Although the informed consent is obtained from all donors, nobody can ignore the fact that the main drive behind kidney donation in IMKT is financial. In an attempt to make the donation a consensus within the family, and as a unique feature of the IMKT, informed consent is necessary from both the donor and his or her next of kin (husband or wife in the case of married donors),22 which obviously does not solve the problem of financial coercion.

Stigmatization of Donors Organ donors are considered organ sellers with no honor, therefore, they tend not to disclose their true identity and address to the hospital’s administration, which makes their medical follow-ups very difficult and often impossible.23 The resulting absence of an effective registration system for donors and the long-term follow-up of donors have been named as significant disadvantages of the IMKT.24

Suppression of Altruistic Donation Since organs for transplant are available in the market for a relatively low price, family members of patients who need organs prefer to buy an organ for their loved ones instead of donating their own organs. Also, the stigmatization surrounding organ donors lowers the rate of altruistic donation in society.25




24.4 Organ Transplantation and Brain Death Act


As an attempt to use organs harvested from brain-dead persons, the Organ Transplantation and Brain Death Act, previously rejected in 1995, was approved by Iran ’s parliament in 2000, permitting organ transplantation using brain-dead donors.26 According to this Act, brain-dead persons’ organs, with the consent of their close relatives, can be transplanted to persons in need provided that doing so is necessary in order to save their lives. Accordingly, only heart transplantation can be considered a legitimate reason for terminating a brain-dead person’s life. Harvesting other organs, like kidneys, pancreas, liver or cornea is permitted only after harvesting the heart, which turns a brain-dead person into a dead person.

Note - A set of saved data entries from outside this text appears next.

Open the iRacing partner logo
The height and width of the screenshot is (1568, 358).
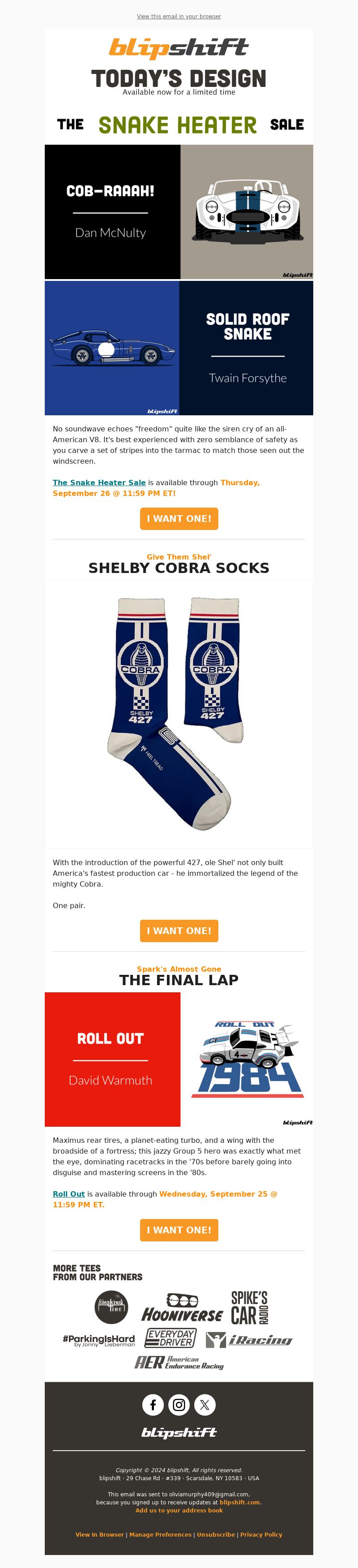pyautogui.click(x=249, y=1340)

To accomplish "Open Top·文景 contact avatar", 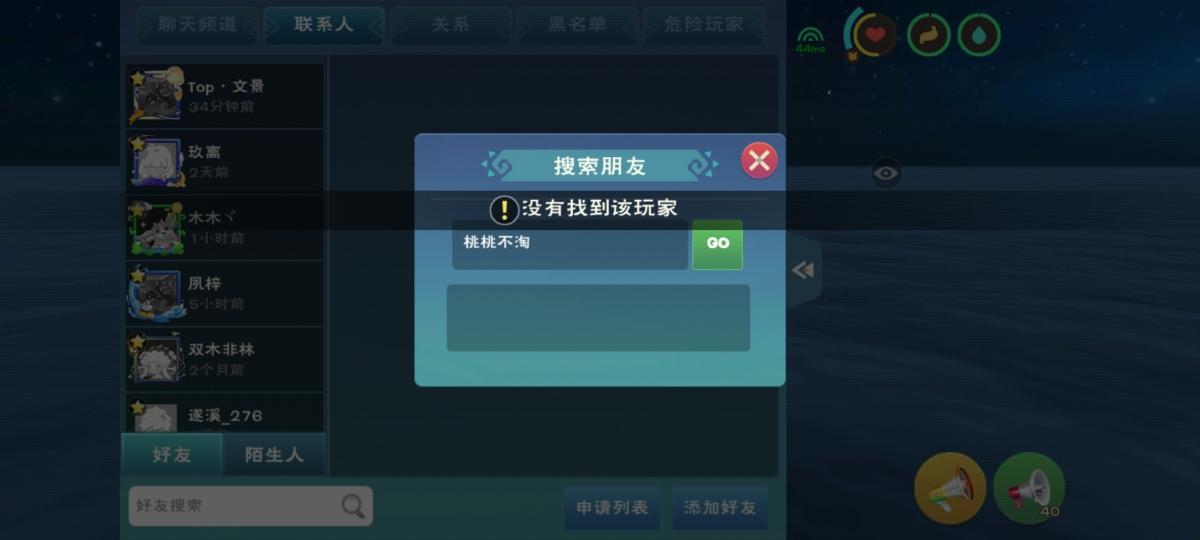I will pos(156,96).
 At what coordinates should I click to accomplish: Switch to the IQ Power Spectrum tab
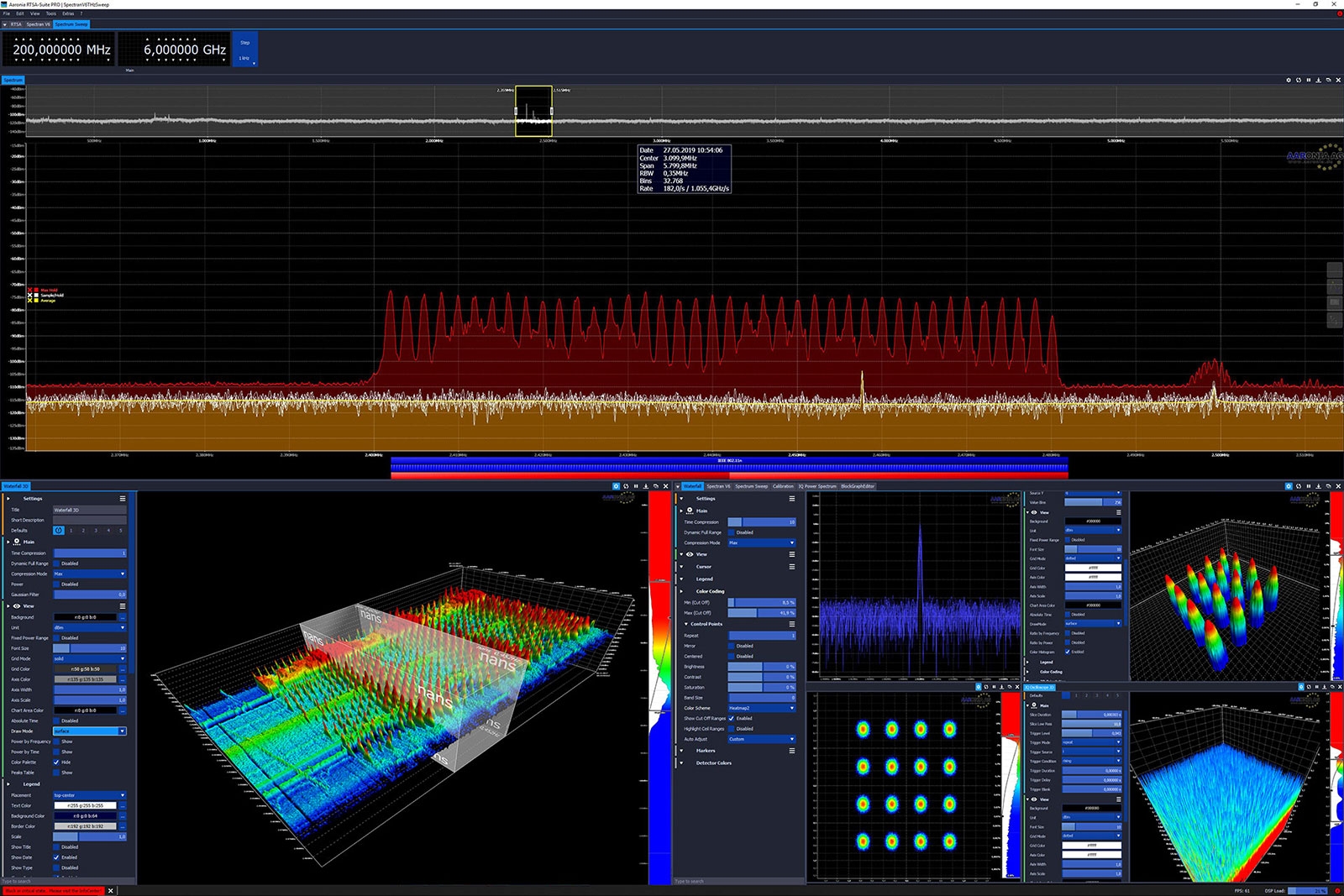pyautogui.click(x=816, y=486)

Considering that in Iran , legislation is based on Islamic (Shiite) jurisprudence (Fiqh), this Act is based on religious decrees allowing such practice. In Shiite jurisprudence, a brain-dead person is not considered dead but, rather, as being in a stage of life (namely:Hayat-e-Gheyr-e Mustagherreh, which means unstable life) where she or he could only be sacrificed for the sake of saving a stable human life.27

In contrast with living donation , organ donation from brain-dead persons are completely altruistic without any monetary incentive for donors. A virtual network, covering the entire country (encompassing 13 procurement units and 18 brain death identification units), facilitates this sort of organ donation. The declaration of brain death is based on the diagnosis of five physicians (consisting of an internist, a neurologist, a neurosurgeon, an anesthesiologist, and a forensic medicine specialist) and according to neurological tests and after obtaining a confirmatory electroencephalogram.28 The consent for donation should be obtained from the first-degree relative of the donor. Before transplantation, recipients and donors are anonymous to each other. These organs are being allocated based on a first come, first serve policy .

However, because of the availability of better quality organs obtained from live donors, most recipients prefer to receive their organs from a live donor rather than a deceased one. Consequently, in contrast to developed countries, 76 % of kidneys come from living unrelated donors and only 12 % of kidneys are from deceased donors.29 In comparison, consider for example that in the US in 2006, 65 % of transplanted kidneys were from deceased donors and less than 1 % of them were from anonymous living donors. Consequently, the health authorities do not feel any urge to improve the quality of organs obtained from deceased donors or adopt any essential policy aimed at increasing the number of organs obtained in this way.


24.5 Conclusions


In light of the substantial advantages as well as weaknesses of the IMKT, its ethical flaws cannot be ignored. Arguably, despite some notable practical successes and advantages of this model, it should be substituted with another model that is mainly based on altruistic donation. Of course, given long waiting lists and the large number of people who die before getting their transplant in developed countries, one should not fail to appreciate the value of the elimination of these deadly waiting lists. One the other hand, without the act of paying enough money, it is impossible to achieve a sufficient number of unrelated donors to eliminate the waiting list . Thus, while compensatory payment by an NGO could be considered an acceptable incentive for donors, such processes would, quite clearly, not eliminate the waiting list . Accordingly, a model of indirect and regulated payment from recipients to donors can be considered as a possible solution for the future.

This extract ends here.